# General Mandolin Topics > eBay, Craig's List, etc. >  Bruce Wei

## Oliver R

Not his usual stuff?.....Very strange all the same (not sure how you would actually turn 2 of the machines)

http://cgi.ebay.co.uk/Solid-wood-Sty...#ht_2429wt_905

----------


## JEStanek

Kinda cool take on a Blue Comet!  

I'm gonna assume there's clearance for those machines to turn (how else could it have been strung up?

Jamie

----------


## Oliver R

Cool comet! Never heard of one of them.

Fair point regarding the tuners.

Oliver

----------


## Jim Garber

If nothing else, those Vietnamese shops come up with some interesting designs.  I wonder what Vietnamese Koa actually is (see picture of the back).

I agree: the tuners at the top of the peghead look odd -- I wonder if you could reverse them. 

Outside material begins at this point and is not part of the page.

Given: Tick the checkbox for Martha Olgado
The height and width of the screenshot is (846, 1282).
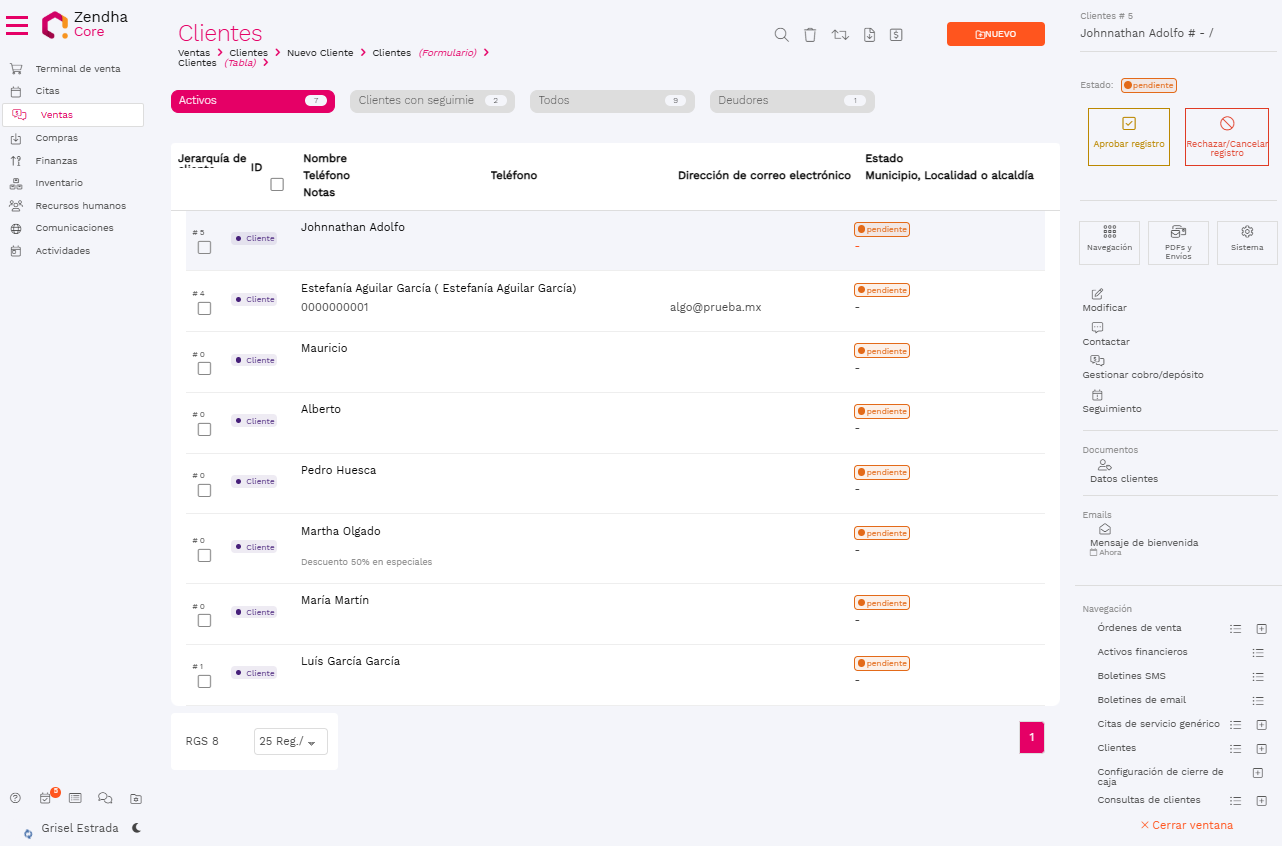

Also, note: Fingerboard Width At Nut :  1 3/4"  -- kind of wide, no? even for a mandola.

----------


## Oliver R

You could re-cut the top of the headstock a'la snakehead!

----------


## Jim Garber

I wonder if the gear strips can just be swapped. It is sort of strange the way they installed them. Must have been a "Friday" instrument.  :Smile:

----------


## MikeEdgerton

You are all missing this instruments finest point and the point that means they might be starting to get it....

----------


## Jim Garber

You mean the flowerpot? Nah, these guys are trying lots of things -- not just copying Gibson. Take a look at their bowlbacks. I think it is more sending out a spray in many directions rather than focusing on one particular style. I would love to visit one of these Vietnamese shops and see what their thought processes and production is like. could be interesting.

----------


## MikeEdgerton

Yes the flower pot. I'm guessing they got an order to cut those for a manufacturer and decided to use it as well. The day these guys figure out they just need to make a mandolin that looks like a normal A5 or F5 and they're going to sell a ton is the day that the mandolin market makes another big shift. I'm surprised the folks at Saga aren't there already. I'm guessing that Vietnam might be the next inexpensive origin country for musical instruments.

----------


## Eddie Sheehy

Beware of "half-seasoned" wood.  My Tsai Doubleneck developed a split in the back - Canadian Maple.

----------


## Jim Garber

I think Mike's point was that if the Vietnamese got their act together they could compete with other Asian centers of instrument making. As Eddie noted, if they could have some patience and properly season their wood they might do quite well. I have often been tempted by the interesting design of some of their products. I have not been too impressed by the quality of thier hardware tho. I have a feeling that if anyone does buy this particular mandola , you would probably replace the tuners anyway.

----------


## MikeEdgerton

Exactly. Right now they are not unlike the Japanese Bicycle makers of the early 1970's. Building odd looking products. A few years later they were the bicycle industry.

----------


## brunello97

Well, I'm the lonely guy over in the other thread touting the exotic Nouveau Cristofaros and Calaces and all-around exuberance from Catania. Yet, I am typically reminded of how much others prefer the simpler, subdued designs of the Romans or classic Neapolitans. (Plami and I are on our own it seems.)  How come this weirdness is so interesting?  I hope their design skills grow along with their basic luthiery.  Truly hideous stuff to my eye, without redeeming design sensibility, unless reckless (aka garish) collage is what is popular now. (Well, I guess it actually is.)

Mick

----------


## MikeEdgerton

Their basic lutherie is quite advanced, it's been going on for over a hundred years in that area. We had a thread a while back about a Vietnamese mandolin from the 30's that was sold.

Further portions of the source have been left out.